Durante la guerra nascosero una famiglia ebrea, a loro rischio e pericolo, salvandola così dalla deportazione e ora sono stati riconosciuti da Israele come Giusti tra le Nazioni. La storia di eroismo e solidarietà arriva dalla Versilia e i cinque eroi sono Don Innocenzo Lazzeri - il parroco di Farnocchia che fu ucciso a Sant’Anna di Stazzema il 12 agosto 1944 dopo aver tentato di fermare le Ss dal compiere la strage – e altri quattro toscani: il medico Mario Lucchesi di Camaiore e Giuseppe, Maria e Mansueto Rossi di San Pellegrino in Alpe.

I loro nomi sono stati scritti sul Muro dei Giusti e saranno ricordati per sempre in Israele grazie all’interessamento del professore Marco Piccolino, che ha studiato la vicenda di come la famiglia ebrea Sraffa di Pietrasanta fu nascosta e salvata e l’ha raccontata alle autorità israeliane, dando il via al processo di riconoscimento che si è appena concluso.

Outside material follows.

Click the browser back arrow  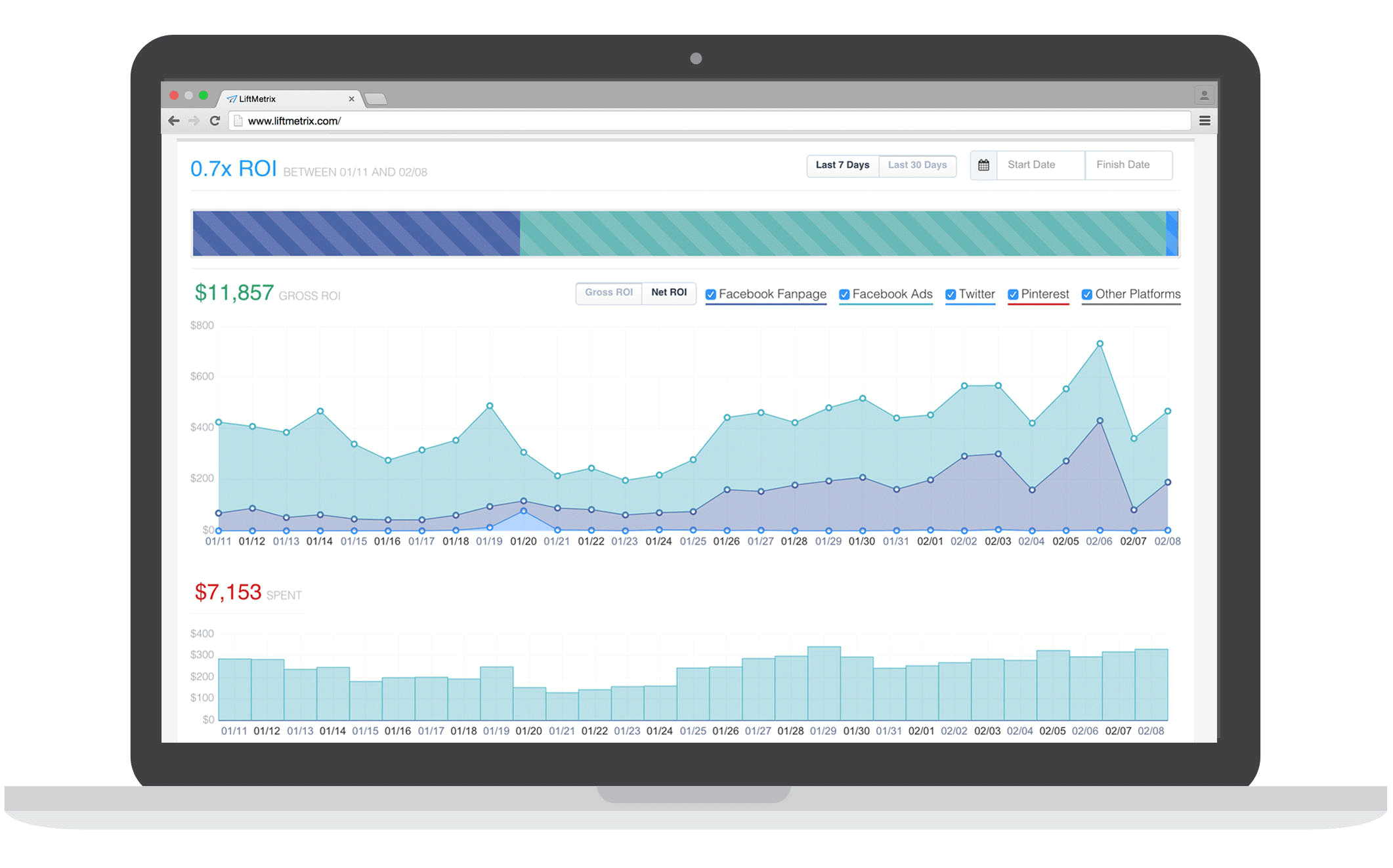[x=174, y=121]
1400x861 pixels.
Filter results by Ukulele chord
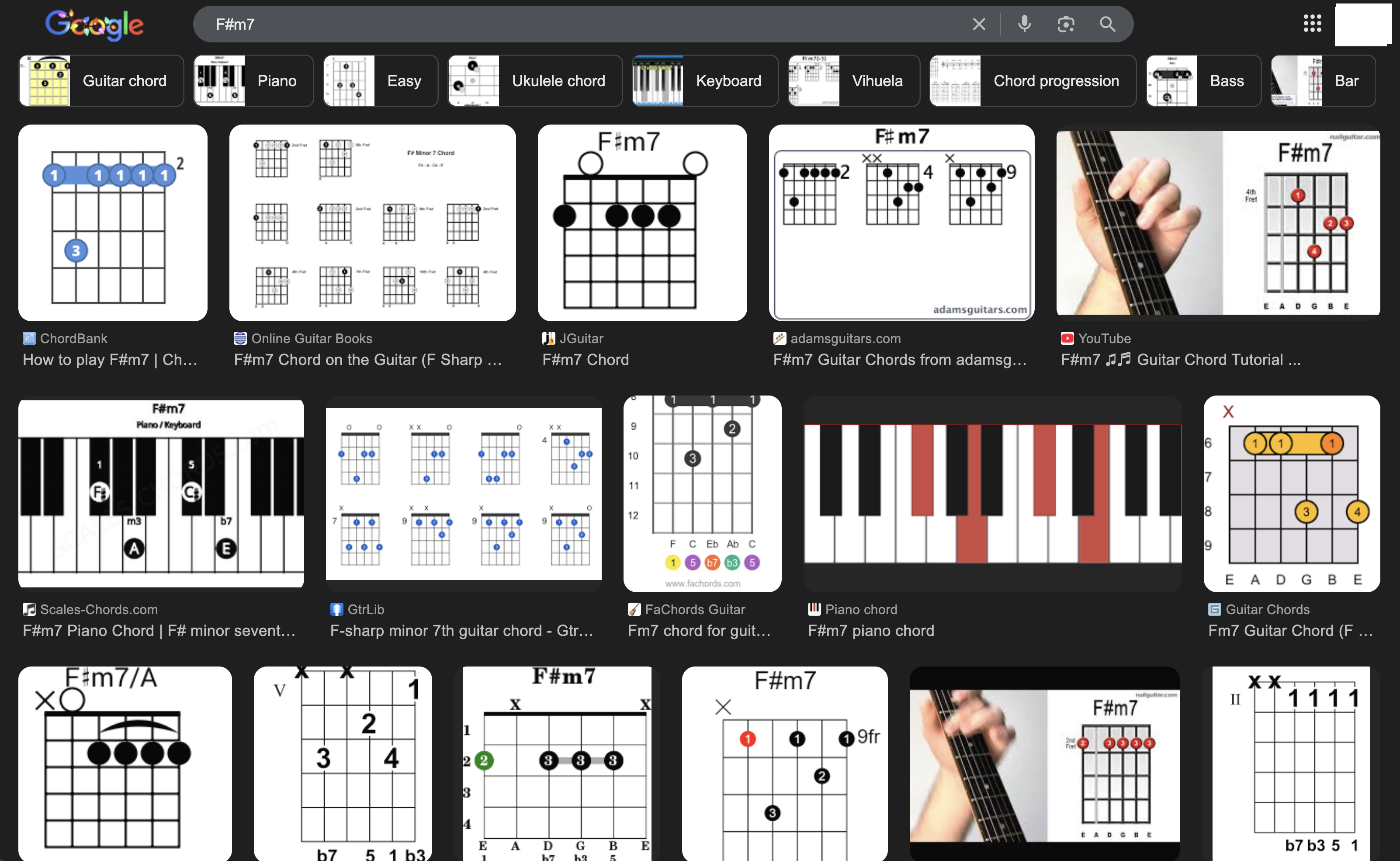(x=534, y=81)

La famiglia ebrea Sraffa – mamma Felicina e papà Aldo con le figlie piccole Franca e Donatella – era sfollata a Stazzema, sulle Apuane, ma la loro presenza fu denunciata da una levatrice, Siria Catelani: allora don Innocento Lazzeri li nascose dalle ispezioni dei nazisti nella sua canonica e poi li aiutò a rifugiarsi sulle colline di Camaiore, dove furono ospitati di nascosto dal medico Mario Lucchesi.

Una nuova denuncia della Catelani li costrinse a fuggire di nuovo: arrivarono sulle montagne della Garfagnana, a San Pellegrino in Alpe, dove dove la famiglia Rossi, Giuseppe e Maria con il figlio Mansueto, li tenne al sicuro per un anno e mezzo fino al termine della guerra.